There are 43 quintillion possibilities. The chance of a one move solve would be one in 3 quintillion solves. The chance of a two move solve would be one in 796 trillion

I think.

So the possibilities of that actually happening are ridiculous. Besides everyone gets the same scramble. So the pros could probably execute it faster than a beginner

I think there is also some thing in the programming for the scrambler which says that you can't have R B B' R (two of the same moves in a row). Which means you could never undo the move in a 20 move scramble


----------



## supercavitation (Oct 27, 2015)

turtwig said:


> I kind of bothers me that a 2 move solve on the 3x3 would be a legal solve, and unless I'm interpreting the regulations wrong, 2 move 4-7 and mega solves are also legal.
> 
> An official scramble sequence must produce a random state from those that require at least 2 moves to solve
> 5x5x5 Cube, 6x6x6 Cube, 7x7x7 Cube, and Megaminx: sufficiently many random moves (instead of random state), at least 2 moves to solve.
> ...



Tnoodle rejects any state that requires fewer than 13 moves. So while a 3 move scramble is technically legal, it won't come up.


----------



## WACWCA (Oct 27, 2015)

Your only a little less likely to get a solved cube after a scramble than get a 2 move. Plus, if this actually happened, i think the WCA would probably not accept it.
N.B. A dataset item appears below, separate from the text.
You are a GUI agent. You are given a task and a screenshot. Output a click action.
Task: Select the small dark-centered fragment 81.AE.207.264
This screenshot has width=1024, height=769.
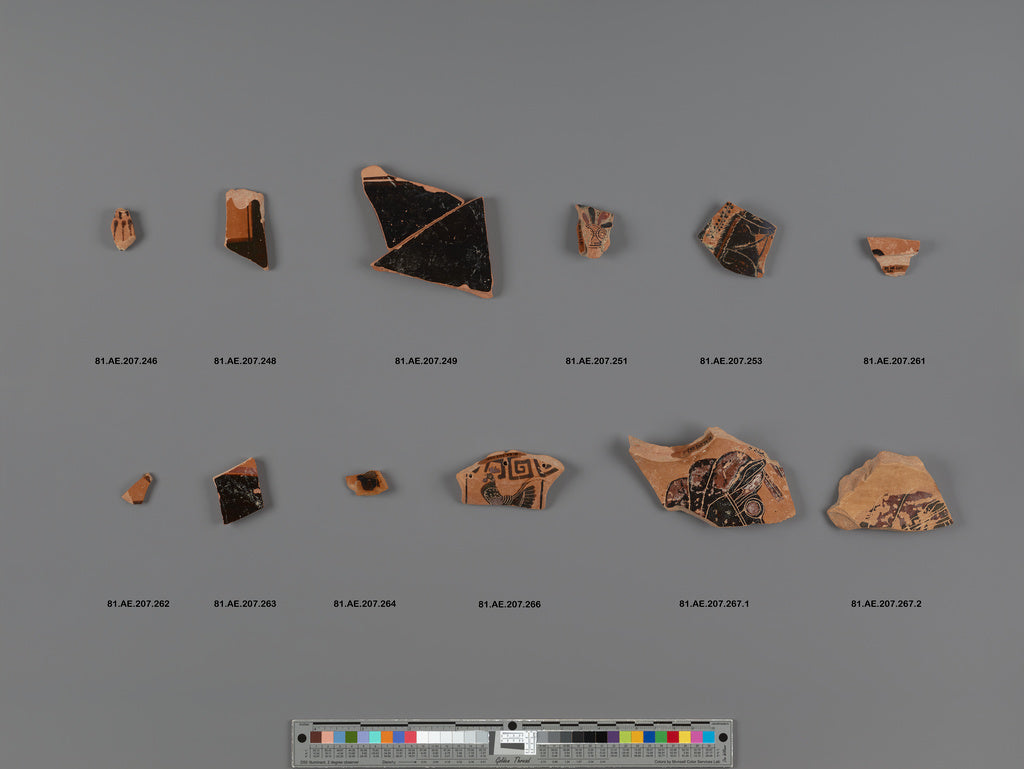[366, 482]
Plus like he said, the program wouldn't allow this


----------



## YouCubing (Oct 28, 2015)

I've used ChaoTimer for a long time now, and the lowest number of optimal moves I've seen is 15. And trust me, I've done thousands of 3x3, OH, FT, FMC, Mirrorblocks, Fisher Cube and Mastermorphix solves in my time.
(i can't do bld ;-; )


----------



## joshsailscga (Oct 28, 2015)

Not to mention that no matter if a two-move solution does come up in a competition, no delegate is going to look at that and allow it to be used.


----------



## CubeWizard23 (Oct 28, 2015)

joshsailscga said:


> Not to mention that no matter if a two-move solution does come up in a competition, no delegate is going to look at that and allow it to be used.



idk.... my brother once got a solved Megaminx as a scramble... .".125!!! WR" lol judge said "haha no way"


----------



## DGCubes (Oct 28, 2015)

CubeWizard23 said:


> idk.... my brother once got a solved Megaminx as a scramble... .".125!!! WR" lol judge said "haha no way"



I don't think that's because they scrambled it; I think it's because they forgot to. I've had that on many occasions, and they just send it back to the scrambling table. Although it is pretty funny whenever it happens.


----------



## Matt11111 (Nov 17, 2015)

DGCubes said:


> I don't think that's because they scrambled it; I think it's because they forgot to. I've had that on many occasions, and they just send it back to the scrambling table. Although it is pretty funny whenever it happens.



Can I get one of those this weekend? That'd be great.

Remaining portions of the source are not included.